Those of you who visit Outside the Beltway to see my occasional posts should be advised that OTB is going through a bit of downtime at the moment due to a huge spike in search engine traffic to the OTB “Gone Hollywood” site. James Joyner currently has no ETA for when the site will be back up, but hopefully it will be soon.

Wednesday, 29 November 2006

Mike Munger might be my governor*

My ex-boss outlines his public education voucher proposal for North Carolina, which of course is far too sensible to become policy but nonetheless is quite appealing. Money grafs:

Now, it is true that not all charter schools are so successful, though it is also true that even the worst charter schools are no worse than the lowest-performing public schools. But think about it: what happens to a charter school that parents aren’t satisfied with? It closes, because its enrollments fall below the level required to secure sufficient funding to continue. What happens to a traditional public school that parents aren’t satisfied with? Nothing, because public schools are not just the last resort, they are the only resort for parents who are denied a choice.

Now, you can say that everybody has a choice. After all, there are private schools. And there is home-schooling. Both of these options have been selected more and more often in the past decade. Those choices are not enough, however. Private schools are not plentiful, and they are very expensive. Home-schooling is expensive too, in its own way, and not everyone is able to teach bright students the challenging material they need to know to succeed in the 21st century workplace.

Prof. Munger also responds to critics of his choice to use Amtrak to get to a conference in Charleston, a response that I suppose applies equally well to my choice to commute most days via Metrolink (even though it takes twice as long as driving and is a pain in the ass).

I will, however, add two minor quibbles: First, to the extent that our country’s involvement in the politics of the Middle East and other unstable regions of the world is driven by demand for oil, the critique that this involvement is tantamount to a subsidy to driving is only half-correct, as the other forms of transportation that are alternatives to driving either also require oil as a fuel, use a substitute fossil fuel (like coal or natural gas) whose price is dependent on the price of oil, or depend on electricity generated from fossil fuels.
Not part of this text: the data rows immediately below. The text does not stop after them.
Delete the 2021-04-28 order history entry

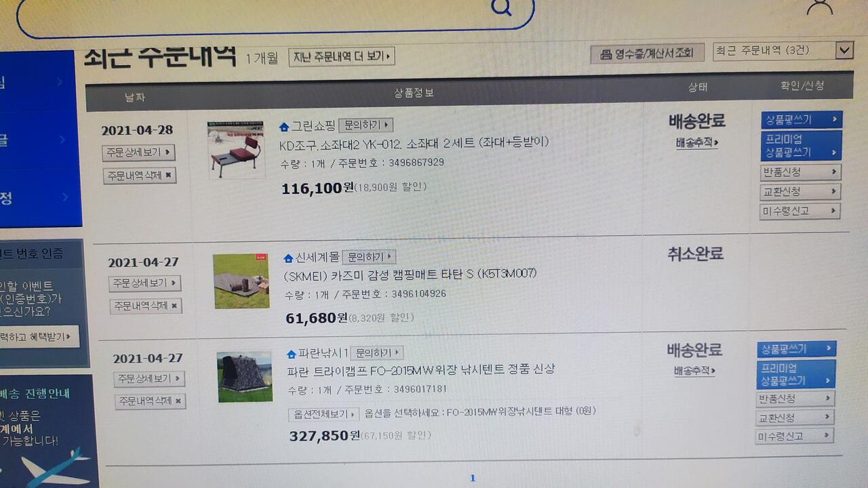140,176
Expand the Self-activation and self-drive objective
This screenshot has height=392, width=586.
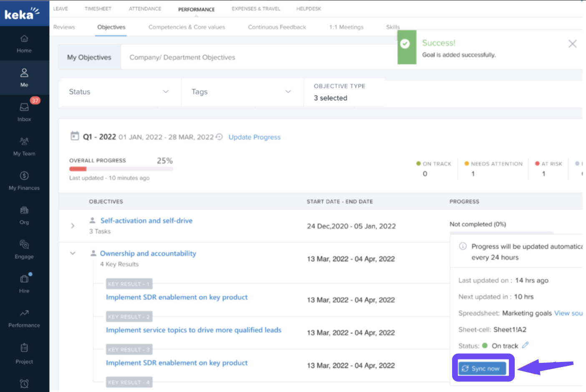pyautogui.click(x=73, y=226)
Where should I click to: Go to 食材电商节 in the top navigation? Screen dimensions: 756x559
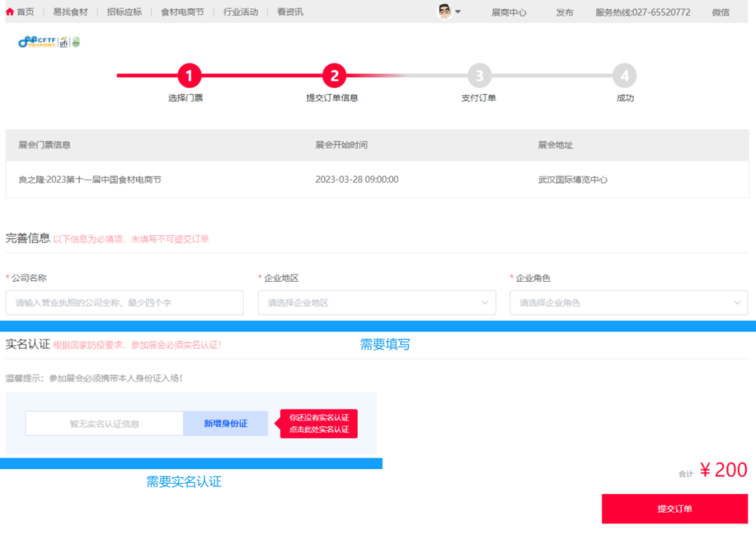(182, 12)
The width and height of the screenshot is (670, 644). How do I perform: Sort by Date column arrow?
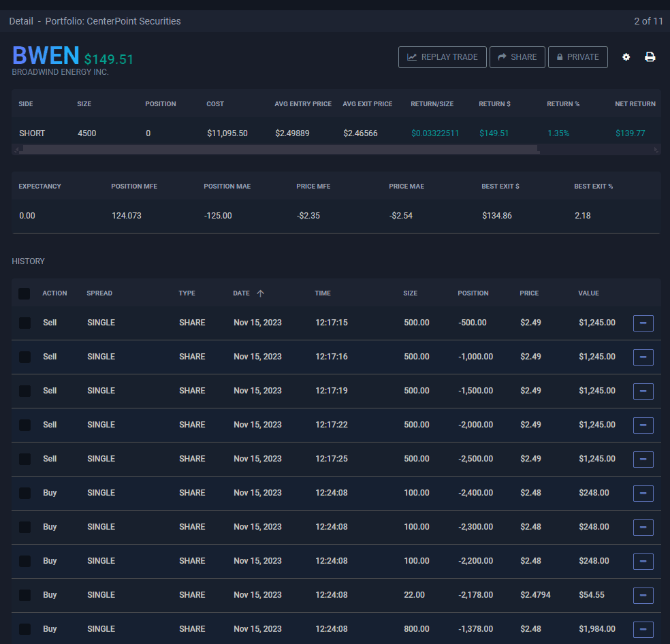click(260, 293)
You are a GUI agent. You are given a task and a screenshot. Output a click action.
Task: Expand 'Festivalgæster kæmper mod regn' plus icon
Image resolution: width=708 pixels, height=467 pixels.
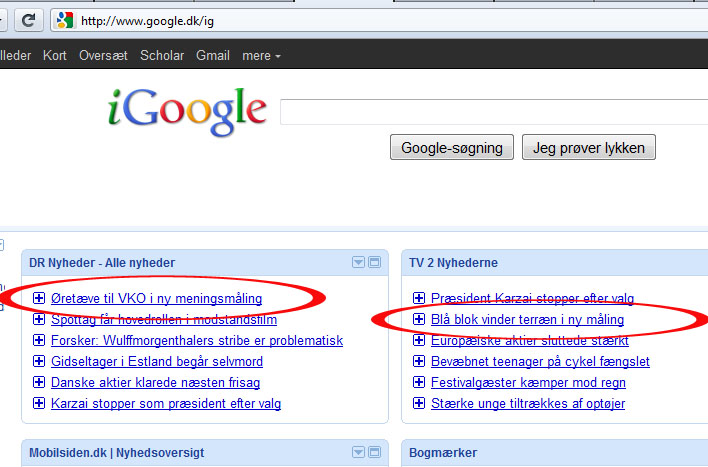coord(419,382)
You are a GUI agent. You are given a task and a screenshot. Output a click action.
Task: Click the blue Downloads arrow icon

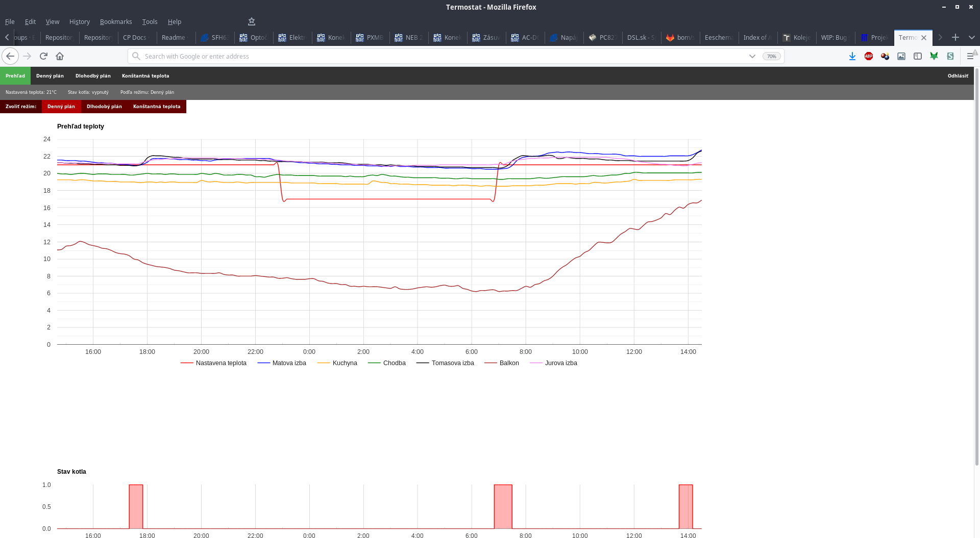pyautogui.click(x=852, y=56)
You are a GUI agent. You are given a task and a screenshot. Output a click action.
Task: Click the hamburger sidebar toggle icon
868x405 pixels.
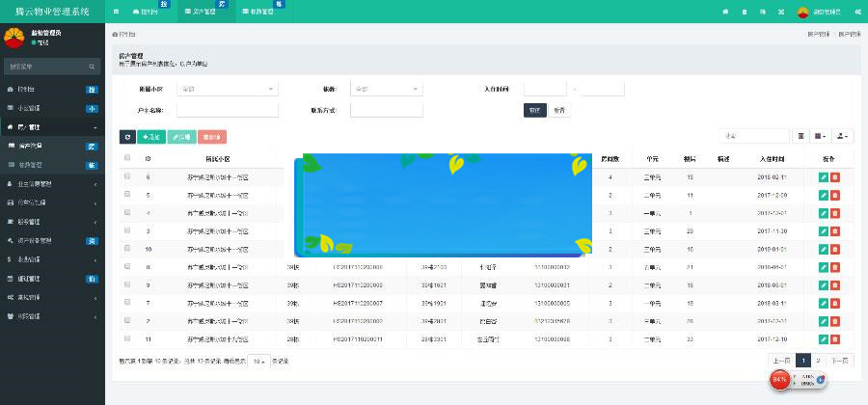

If Amtrak were run on electric power outside the Northeast Corridor, and the bulk of U.S. energy needs were supplied by renewable sources or nuclear power, my esteemed ex-boss’s account of implicit subsidies to passenger cars and airlines would be more convincing.

Second, highway fuel taxes account for a larger share of the funding of highway construction and maintenance than Mike’s account suggests; indeed, at the federal level the 18.4¢ per gallon tax is used almost exclusively for transportation—the bulk goes to highway construction and maintenance, although significant chunks of the money are diverted to the mass transit account and to “transportation enhancement projects” including non-motorized-vehicle projects and historical preservation. At the state level, however, Mike is correct that many states siphon money from their fuel taxes—typically of similar magnitude as the federal excise taxes on gasoline and diesel fuel—into general spending programs.

I suppose the moral of this digression is that I should start doing more transportation policy stuff in my research, since clearly I know far too much about it for it to be a healthy hobby.

* If I get a job in North Carolina (hint, hint). And Mike turns out to be the luckiest third-party candidate for a state governorship since Jesse Ventura.

Tuesday, 28 November 2006

Phone interview

I now have a phone interview scheduled for a position at a midwestern state university. More please.

Monday, 27 November 2006

Accentuating the Neutral

Here’s a big shocker, I know:

What American accent do you have?
Your Result: The Midland
 

“You have a Midland accent” is just another way of saying “you don’t have an accent.” You probably are from the Midland (Pennsylvania, southern Ohio, southern Indiana, southern Illinois, and Missouri) but then for all we know you could be from Florida or Charleston or one of those big southern cities like Atlanta or Dallas. You have a good voice for TV and radio.

The West
 
Boston
 
North Central
 
The Inland North
 
The South
 
Philadelphia
 
The Northeast
 
What American accent do you have?
Take More Quizzes

A minor disclaimer: I tend to use a weird mix of formal speech and Southern colloquialisms in everyday conversation, so I do have my Southern “moments” when speaking, but if I avoid Southern terms (primarily “y’all”) I pretty much sound like Tom Brokaw.

þ: Prof. Karlson

Tubby Studies

One of the dozens of “last forms of acceptable discrimination” will get its place in the academy if “fat studies” is added to the curriculum. Somehow I don’t see the study of William Howard Taft (or, for that matter, William Jefferson Clinton) fitting very well into this research program.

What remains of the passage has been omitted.